* TO DO: Tally the lines of the material below that contain the string "thickness", with case counting, and reply with that number alone.

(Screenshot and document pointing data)
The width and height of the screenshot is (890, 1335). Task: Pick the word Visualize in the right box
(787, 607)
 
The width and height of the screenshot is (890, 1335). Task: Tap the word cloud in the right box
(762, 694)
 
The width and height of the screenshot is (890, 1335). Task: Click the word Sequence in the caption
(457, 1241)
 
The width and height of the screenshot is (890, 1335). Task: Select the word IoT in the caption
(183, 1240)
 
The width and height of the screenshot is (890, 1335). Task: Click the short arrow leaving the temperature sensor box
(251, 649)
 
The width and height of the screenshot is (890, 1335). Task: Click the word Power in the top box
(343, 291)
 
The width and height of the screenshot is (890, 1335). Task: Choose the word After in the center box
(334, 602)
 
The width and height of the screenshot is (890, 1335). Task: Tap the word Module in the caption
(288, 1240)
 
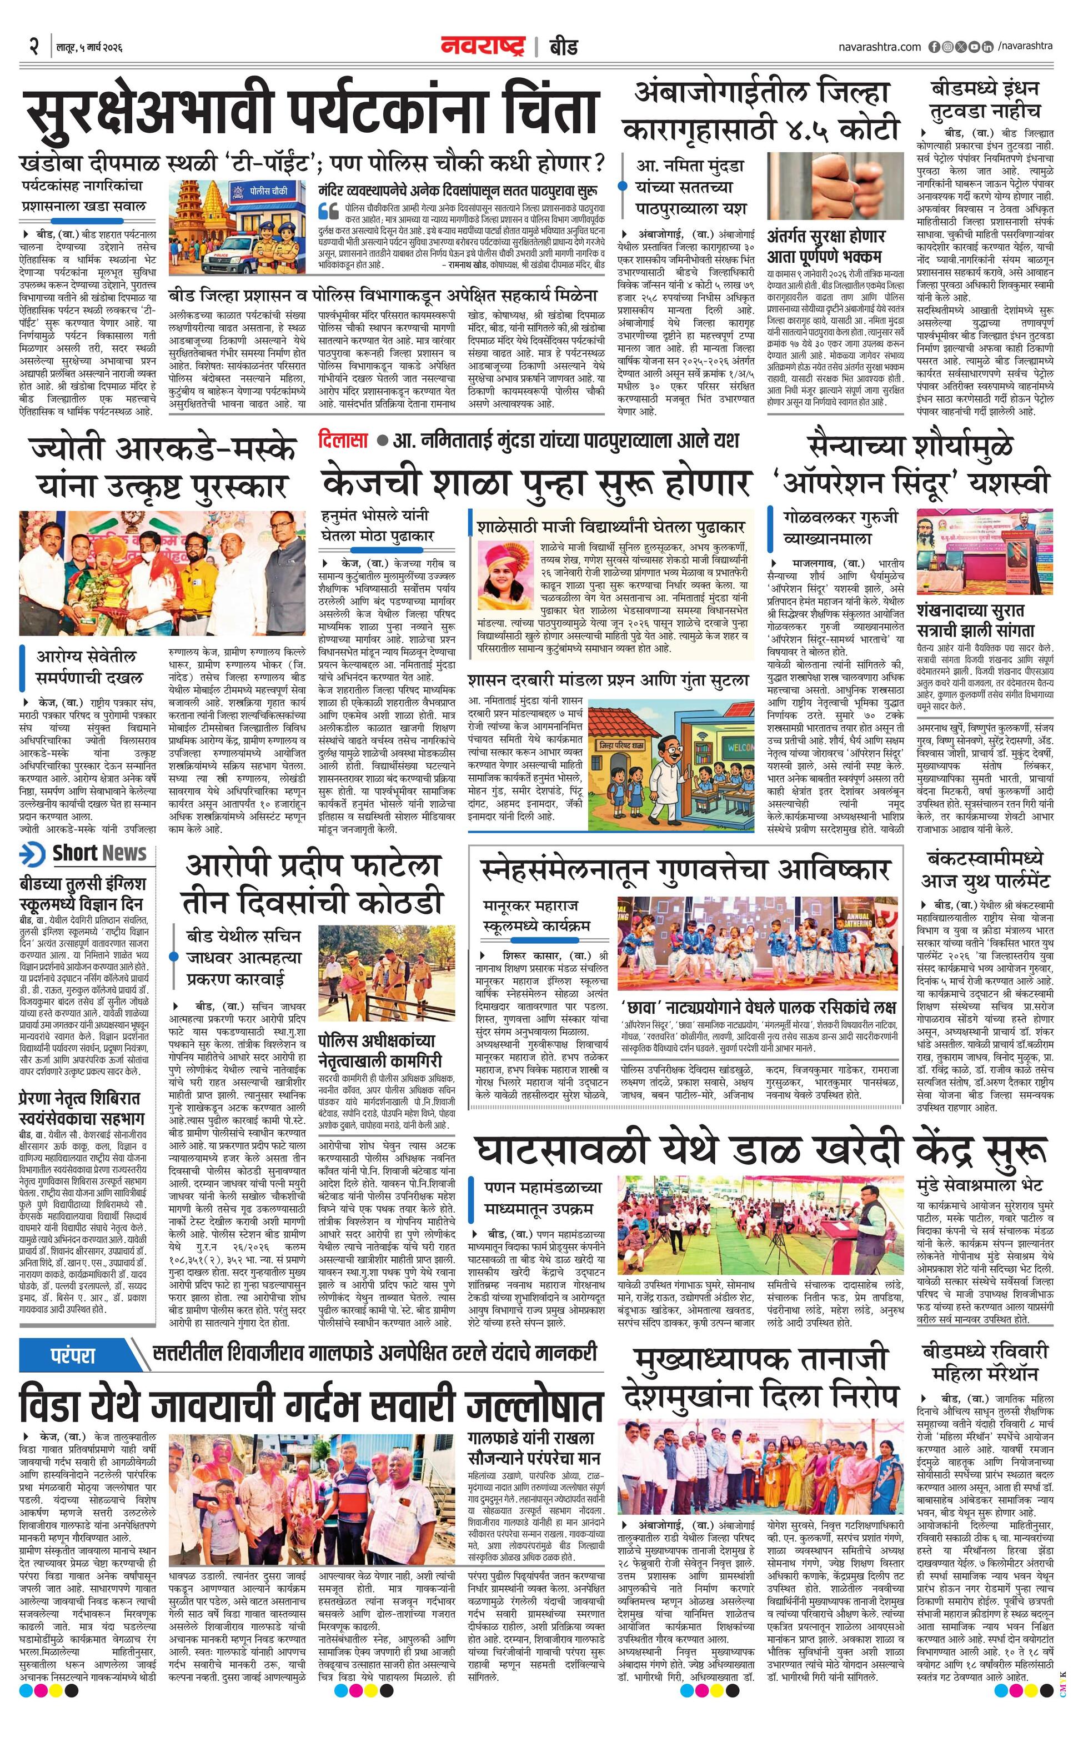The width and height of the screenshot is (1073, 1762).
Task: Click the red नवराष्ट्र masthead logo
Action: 483,47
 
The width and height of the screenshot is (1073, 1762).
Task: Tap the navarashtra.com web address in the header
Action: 879,47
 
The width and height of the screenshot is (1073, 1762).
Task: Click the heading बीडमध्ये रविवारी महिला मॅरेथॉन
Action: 985,1361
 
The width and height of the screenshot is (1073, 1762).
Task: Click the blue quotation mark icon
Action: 328,212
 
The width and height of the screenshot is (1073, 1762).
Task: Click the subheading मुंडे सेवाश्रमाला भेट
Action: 979,1185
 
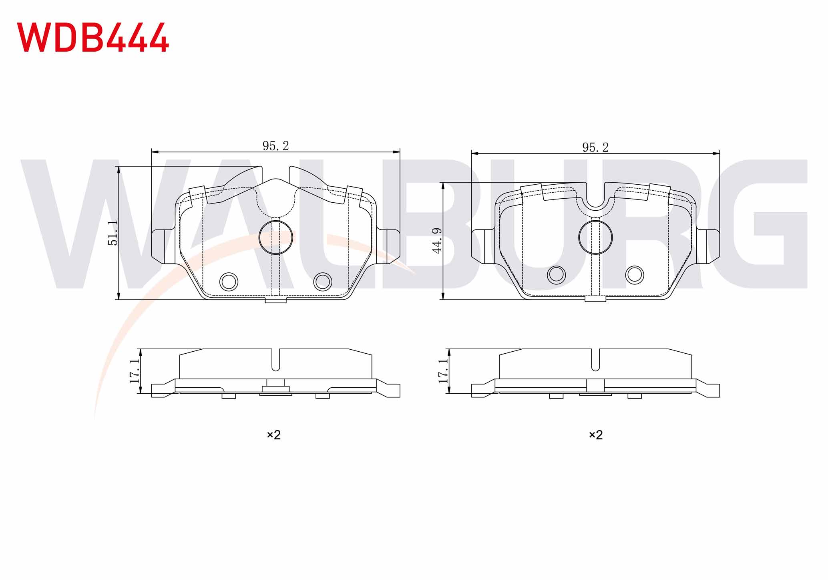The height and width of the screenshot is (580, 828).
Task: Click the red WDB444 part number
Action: pos(92,37)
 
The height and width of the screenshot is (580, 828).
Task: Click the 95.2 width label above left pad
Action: pos(275,146)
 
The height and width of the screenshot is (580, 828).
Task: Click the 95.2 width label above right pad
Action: pos(595,147)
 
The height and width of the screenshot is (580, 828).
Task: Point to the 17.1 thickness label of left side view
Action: pos(135,371)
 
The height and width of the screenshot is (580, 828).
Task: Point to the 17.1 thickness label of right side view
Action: pos(444,371)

* SOLUTION FOR THIS TASK: 2